In un notevole sviluppo, la città di Aru nella provincia di Ituri ha dimostrato il successo attraverso misure proattive. Dal momento che il primo caso è stato rilevato, le squadre locali hanno identificato 159 contatti, tra cui 121 casi sospetti, e hanno ampliato gli sforzi di monitoraggio alle comunità circostanti. Portando l'assistenza sanitaria più vicina ai residenti e promuovendo l'intervento precoce, Aru ha raggiunto due settimane di zero nuovi casi, un modello che potrebbe guidare iniziative simili altrove. Nel frattempo, continuano le discussioni sull'introduzione di vaccini.

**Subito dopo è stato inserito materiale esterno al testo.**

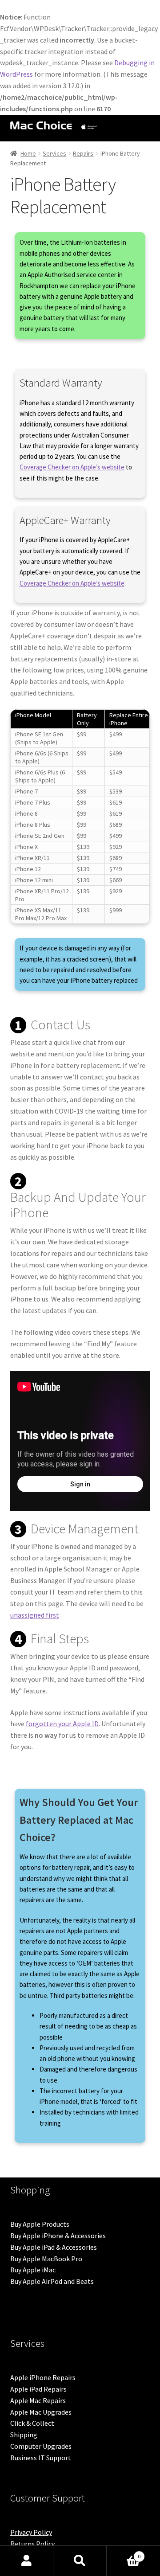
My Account (26, 2561)
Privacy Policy (31, 2532)
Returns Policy (32, 2543)
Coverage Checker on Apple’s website (72, 467)
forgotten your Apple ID (62, 1723)
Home (28, 153)
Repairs (83, 153)
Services (54, 153)
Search (80, 2561)
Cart (123, 2553)
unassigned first (34, 1614)
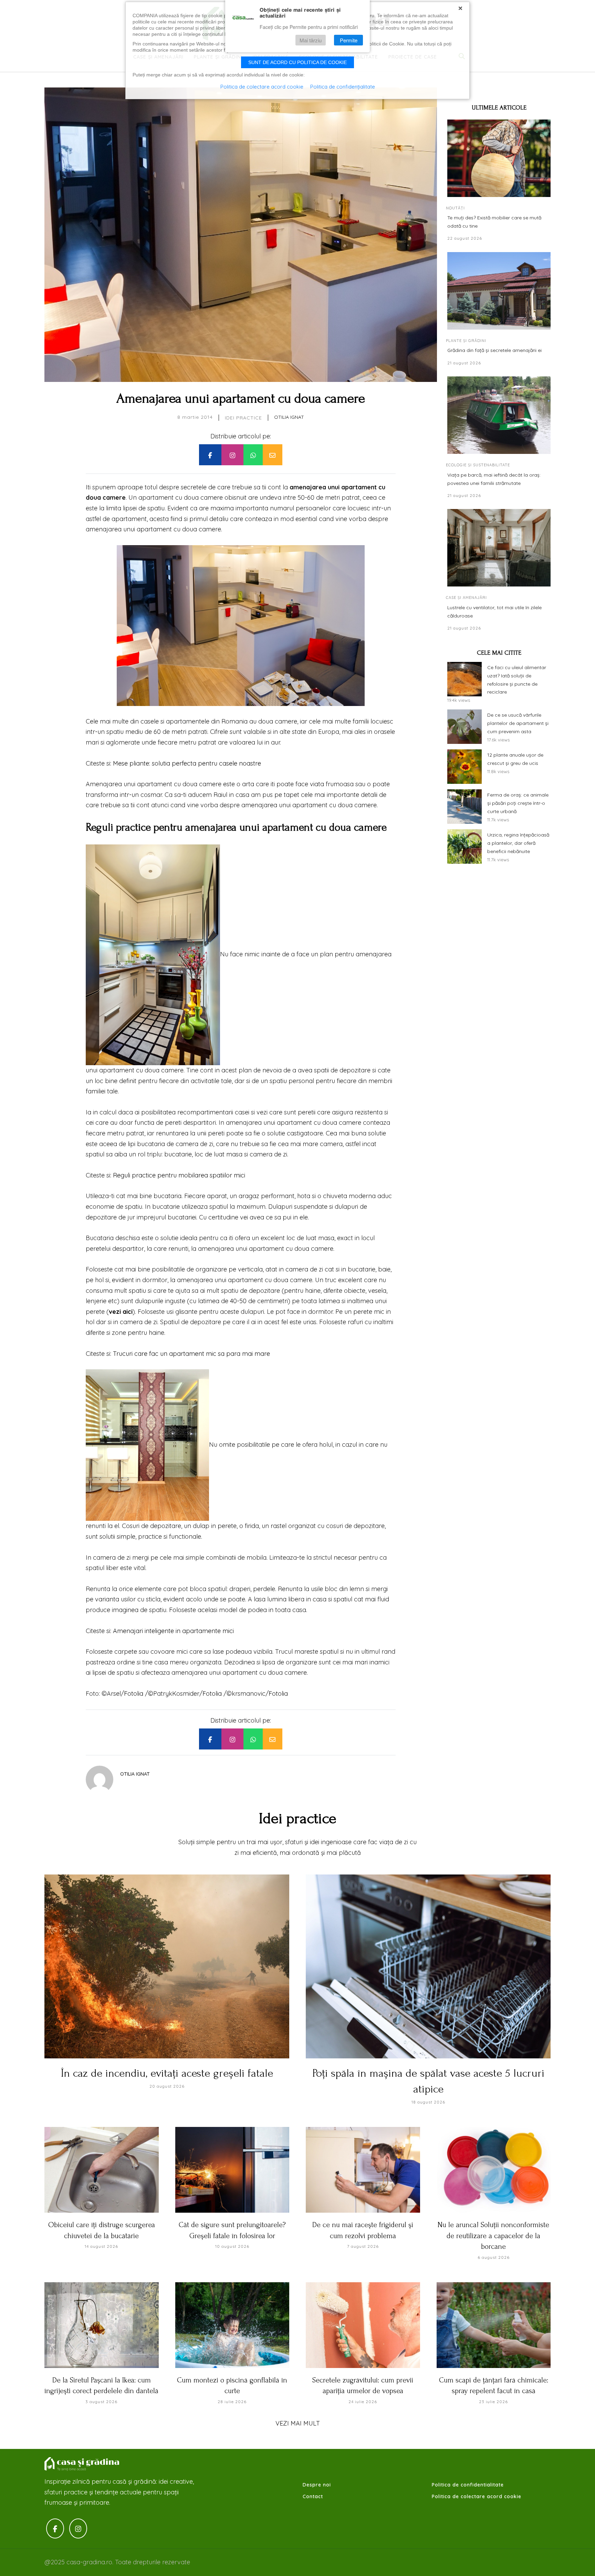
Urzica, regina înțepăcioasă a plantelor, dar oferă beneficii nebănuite (518, 843)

Anche se le raccomandazioni iniziali erano esitanti, le prove crescenti suggeriscono che il vaccino potrebbe offrire un certo livello di protezione incrociata. L'OMS spera di iniziare il test il prima possibile, anche se rimangono domande sulla disponibilità di dosi di vaccino sufficienti per un uso diffuso. L'impegno della comunità è emerso come un elemento cruciale della risposta. Ex combattenti ribelli demobilizzati nella provincia di Ituri stanno ora servendo come mobilizzatori della comunità, promuovendo le pratiche igieniche e incoraggiando la segnalazione precoce dei sintomi.
La loro partecipazione riflette uno sforzo più ampio per integrare gli attori locali nelle iniziative di sanità pubblica, promuovendo la fiducia e la cooperazione nelle regioni storicamente segnate da conflitti. Con l'espansione dell'epidemia e l'aumento del rischio di trasmissione, l'attenzione rimane sull'accelerazione degli interventi che danno priorità alla velocità, all'accessibilità e al coinvolgimento della comunità. Le prossime settimane determineranno se queste strategie possono ridurre efficacemente i tassi di mortalità e tenere sotto controllo l'epidemia.